Dubai/Ag./Sb. Ohne Titel verstehen die Scheichs in Dubai keinen Spaß. Das musste auch die argentinische Fußballlegende Diego Maradona am eigenen Leib erfahren. Seit Dienstag ist der 51-Jährige nicht mehr Trainer des Klubs Al Wasl.
Maradona hatte sein Amt im Emirat im Mai 2011 eigentlich für zwei Jahre angetreten – mit großen Ambitionen. So bemühte er sich etwa, seinen Landsmann Diego Forlan nach Dubai zu locken.

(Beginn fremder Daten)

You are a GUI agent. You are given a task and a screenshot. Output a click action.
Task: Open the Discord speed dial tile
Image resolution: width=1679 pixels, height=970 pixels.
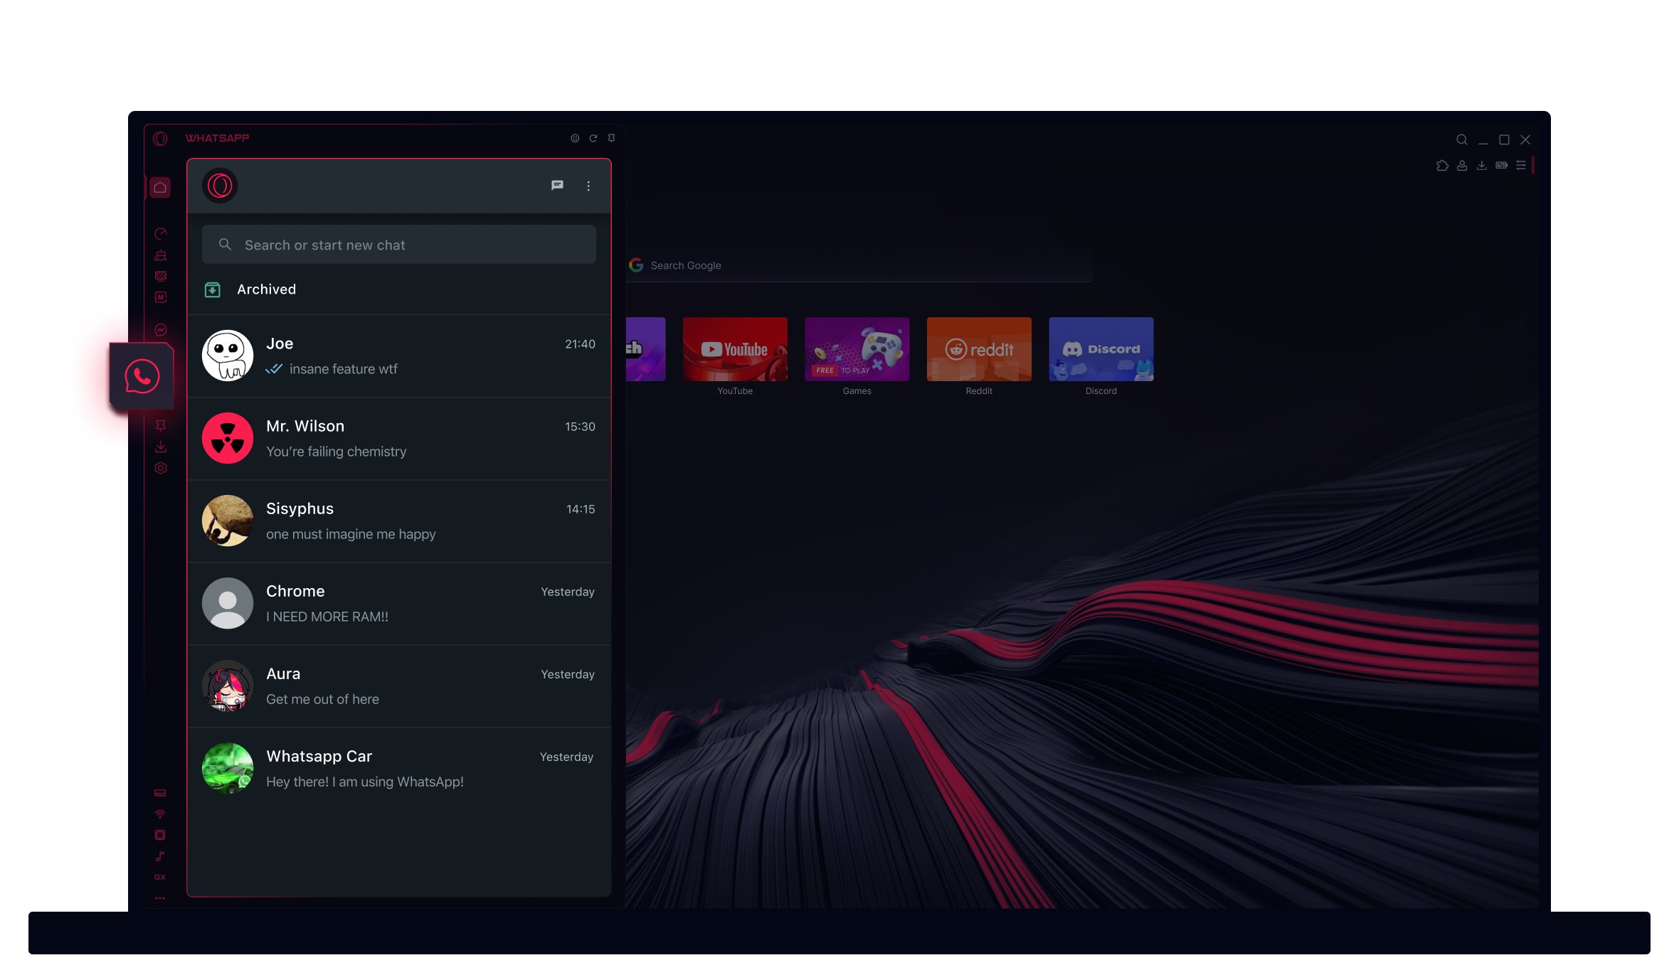[1101, 349]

Der Starstürmer wechselte aber doch lieber zu Inter Mailand.
Kein glückliches Händchen
Die Saison endete mit vielen Enttäuschungen, aber ohne Trophäen. Im nationalen Pokal scheiterte Maradonas Klub schon im Halbfinale, das Endspiel um die Champions League der Golfstaaten ging verloren und in der Liga wurde Al Wasl von zwölf Klubs nur Achter. Dennoch bot der alte Vorstand noch im Juni Maradona einen Vertrag auf Lebenszeit an. Auch der neue Klubpräsident hatte die „Hand Gottes“ noch als Trainer bestätigt. Doch der neue Vorstand sah die Arbeit des Weltmeisters von 1986 kritischer.
Schon Ex-ÖFB-Teamchef Josef Hickersberger musste im Februar 2001 erfahren, wie schnell es bei Al Wasl von oben nach unten gehen kann. Drei Monate vor seiner Entlassung war er noch als „Trainer des Jahres“ in den Vereinigten Arabischen Emiraten gefeiert worden. Nach Platz fünf mit elf Punkten wurde der Amstettener dann gefeuert.